Don_Cragun · September 10, 2012, 9:42pm

The way I understand what was desired, the text in the last field ("Approved", "Discontinued", "Phase II", etc.) should appear in the output files rather than putting "Approved" in that spot no matter what the status is.

First a few notes:

The entries you specified for lookupfile contain the string "HT" twice. I assume either that there are only seven different disease codes, or that one of the "HT" entries is a typo that needs to be corrected.
The text of mainfile given in the 1st message in this thread has spaces between fields rather than tab characters. To make things work correctly with fields that contain spaces, the input field separators have to be something other than spaces. Given that the script supplied in that message used -F'\t' , I replaced all sequences of multiple adjacent space characters with a single tab character and wrote the results to a file named mainfile2 and am using that as the 2nd input file rather than the original mainfile given.
There are several entries in mainfile that end with "CAD,CD,CD". The entries will produce two lines of output in file_CD.txt for every input line that contains an occurrence of this string.
The version of awk I'm using (from Mac OS X Lion) will not accept a concatenation of strings when specifying an output file. I think this is a bug in OS X's awk utility, but I don't know how common this restriction is.
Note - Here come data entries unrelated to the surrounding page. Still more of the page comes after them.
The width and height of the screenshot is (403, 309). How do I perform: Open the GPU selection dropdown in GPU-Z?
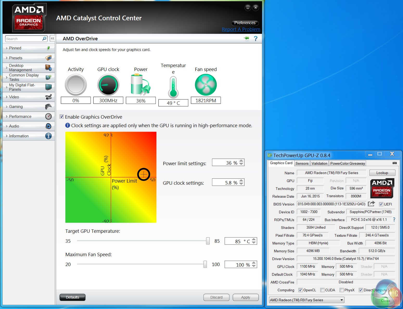coord(306,300)
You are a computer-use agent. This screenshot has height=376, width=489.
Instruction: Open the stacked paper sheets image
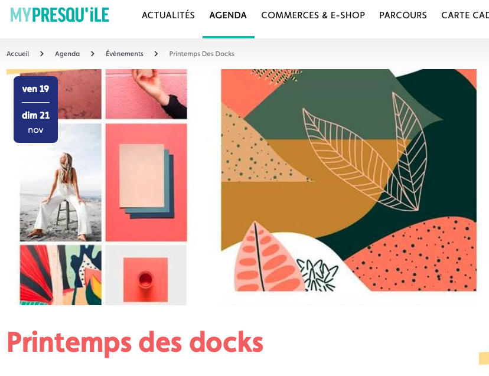pos(146,182)
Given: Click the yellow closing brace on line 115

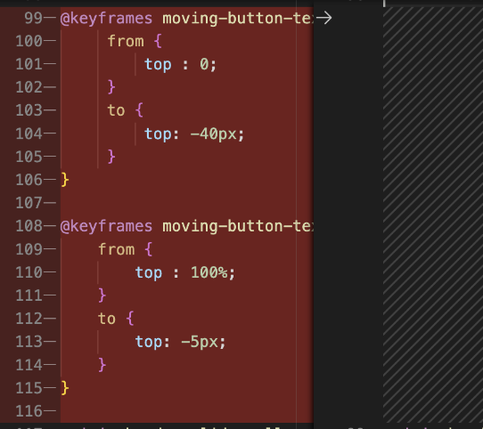Looking at the screenshot, I should (65, 388).
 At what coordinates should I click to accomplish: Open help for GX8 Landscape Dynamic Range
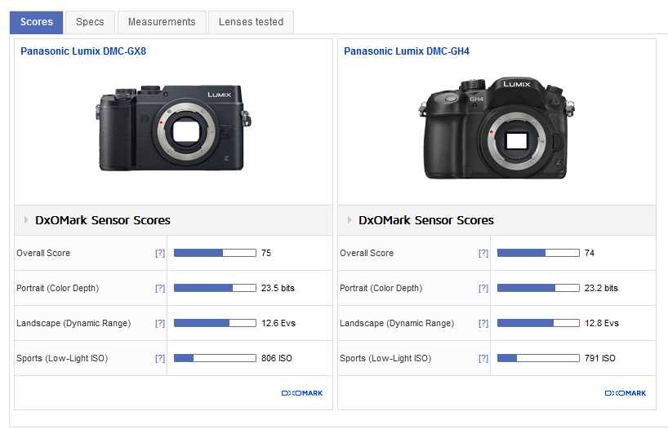(160, 324)
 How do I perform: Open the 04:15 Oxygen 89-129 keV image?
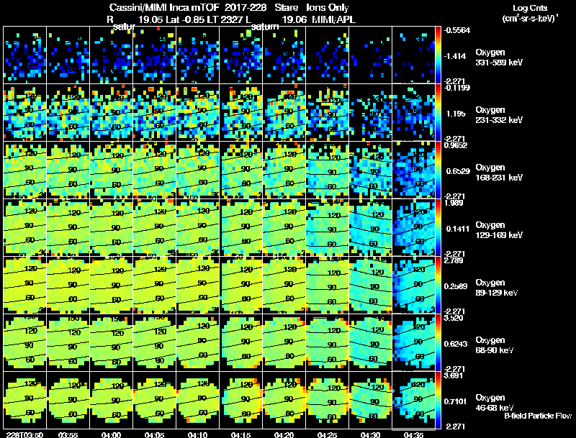pyautogui.click(x=240, y=285)

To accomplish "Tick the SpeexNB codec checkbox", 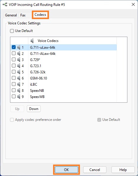I will pyautogui.click(x=14, y=90).
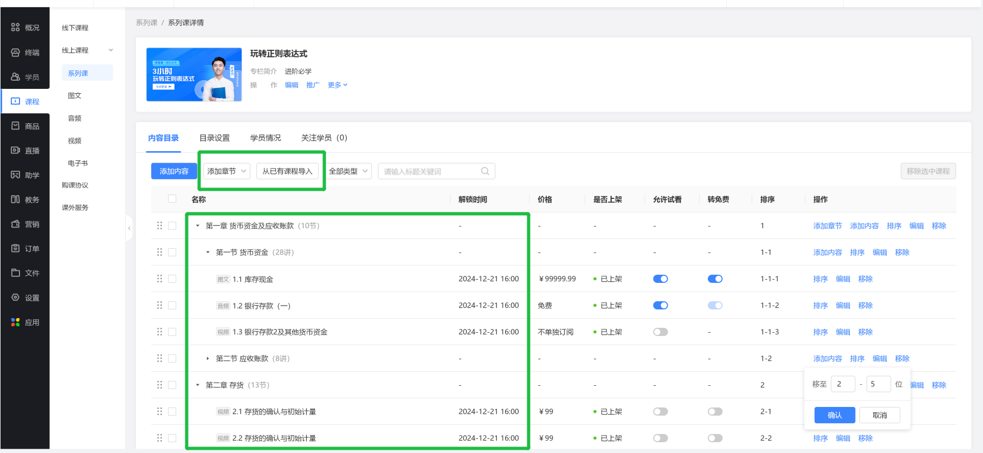Click the 玩转正则表达式 course cover thumbnail
This screenshot has width=983, height=453.
coord(194,75)
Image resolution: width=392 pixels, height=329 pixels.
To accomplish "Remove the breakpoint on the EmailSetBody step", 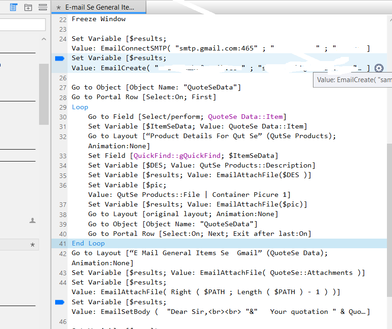I will 59,302.
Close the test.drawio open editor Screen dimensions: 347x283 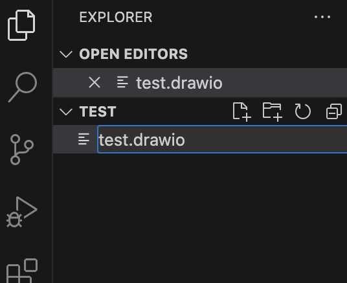pyautogui.click(x=95, y=82)

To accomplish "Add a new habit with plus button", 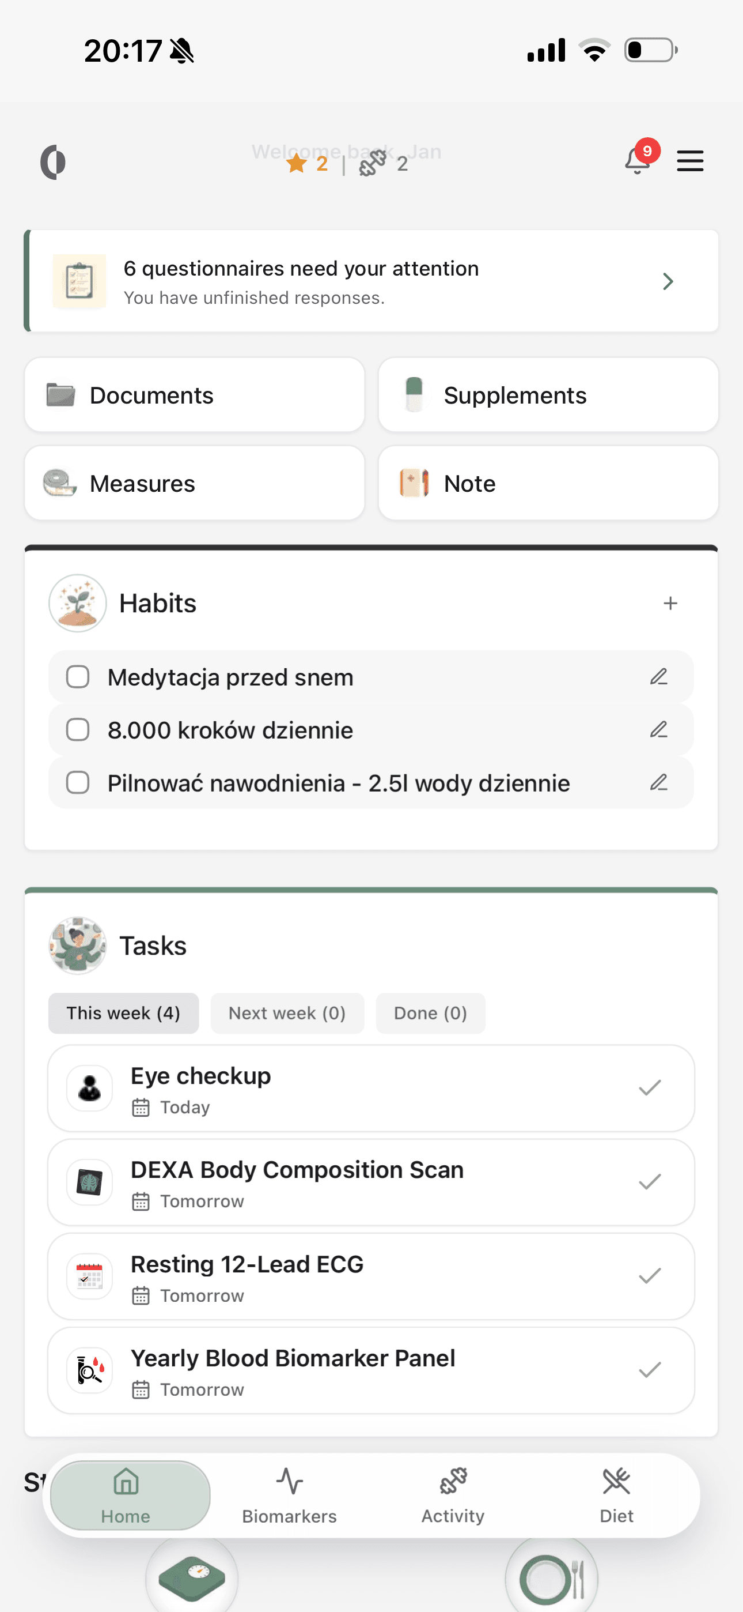I will [670, 603].
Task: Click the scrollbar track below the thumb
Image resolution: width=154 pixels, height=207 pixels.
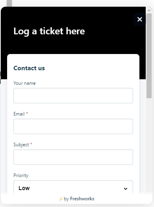Action: [149, 145]
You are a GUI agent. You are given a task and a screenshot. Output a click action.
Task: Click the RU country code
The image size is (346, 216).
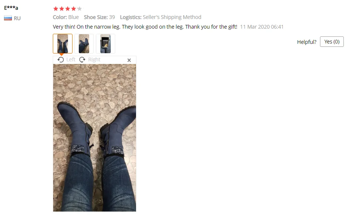[x=17, y=18]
Therefore, the script below computes the name of the output file before using it in the print statement.

I believe the awk script below will do what was wanted:

awk -F'\t' 'FNR==NR {a[$0]
	next
}
 {	m = split($6, c, " ")
	n = split(c[m], b, ",")
	$6 = substr($6, 1, length($6) - length(c[m]) - 1)
	for(i = 1; i <= n; i++)
		if(b in a) {
			file = "file_"b".txt"
			print > file
		}
}' OFS='\t' lookupfile mainfile2